Texto de origem:
== == ==

Objetivo


segunda-feira, 9 de agosto de 2010

RELIGIÃO - O CULTO DA MORTE EM AMOREIRAS



Publicado no jornal A Tarde em 27 de janeiro de 1990.
Texto : Reynivaldo Brito
Foto: Louriel Barbosa


Uma pequena comunidade habita a localidade de Amoreiras, na ilha de Itaparica, na Bahia, e vive quase isolada da civilização zelando pelos espíritos dos velhos integrantes dos candomblés. É uma comunidade fechada, cujos membros evitam contato com estranhos e às vezes chegam a agredi-los quando são importunados com insistência.A maioria é de negros e há anos zelam pelos Eguns que são os receptáculos existenciais dos mortos, cujas identidades são conhecidas.

== == ==

Material:
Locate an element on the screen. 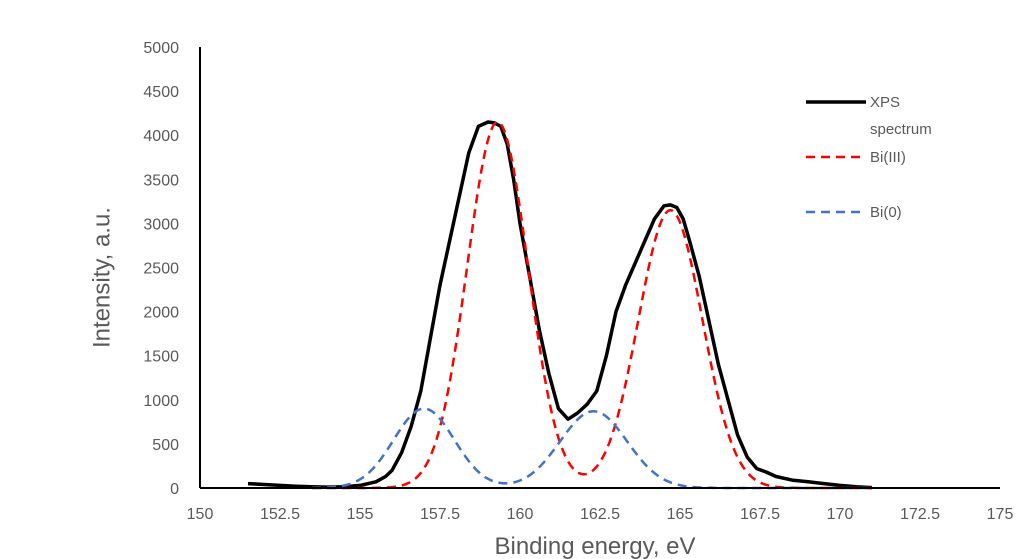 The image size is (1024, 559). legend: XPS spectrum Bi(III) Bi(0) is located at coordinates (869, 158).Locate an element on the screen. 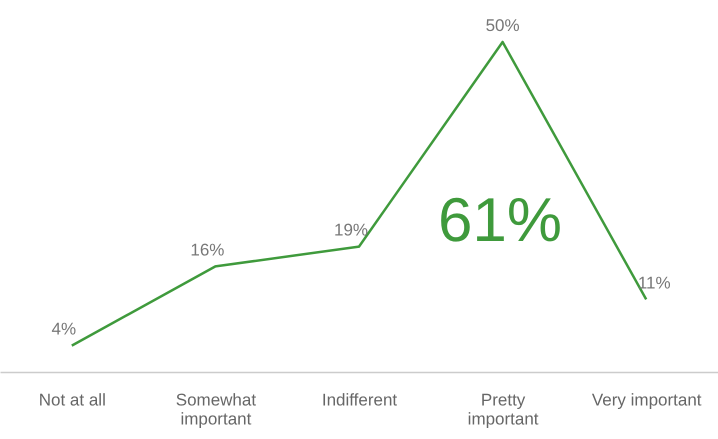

== == ==

Enunciado da tarefa:
Reproduza, sem alterações, tudo o que vai de "RELIGIÃO - O" até "identidades são conhecidas." no texto sobre o culto da morte em Amoreiras. O material não é necessário aqui.

Resolução:
RELIGIÃO - O CULTO DA MORTE EM AMOREIRAS



Publicado no jornal A Tarde em 27 de janeiro de 1990.
Texto : Reynivaldo Brito
Foto: Louriel Barbosa


Uma pequena comunidade habita a localidade de Amoreiras, na ilha de Itaparica, na Bahia, e vive quase isolada da civilização zelando pelos espíritos dos velhos integrantes dos candomblés. É uma comunidade fechada, cujos membros evitam contato com estranhos e às vezes chegam a agredi-los quando são importunados com insistência.A maioria é de negros e há anos zelam pelos Eguns que são os receptáculos existenciais dos mortos, cujas identidades são conhecidas.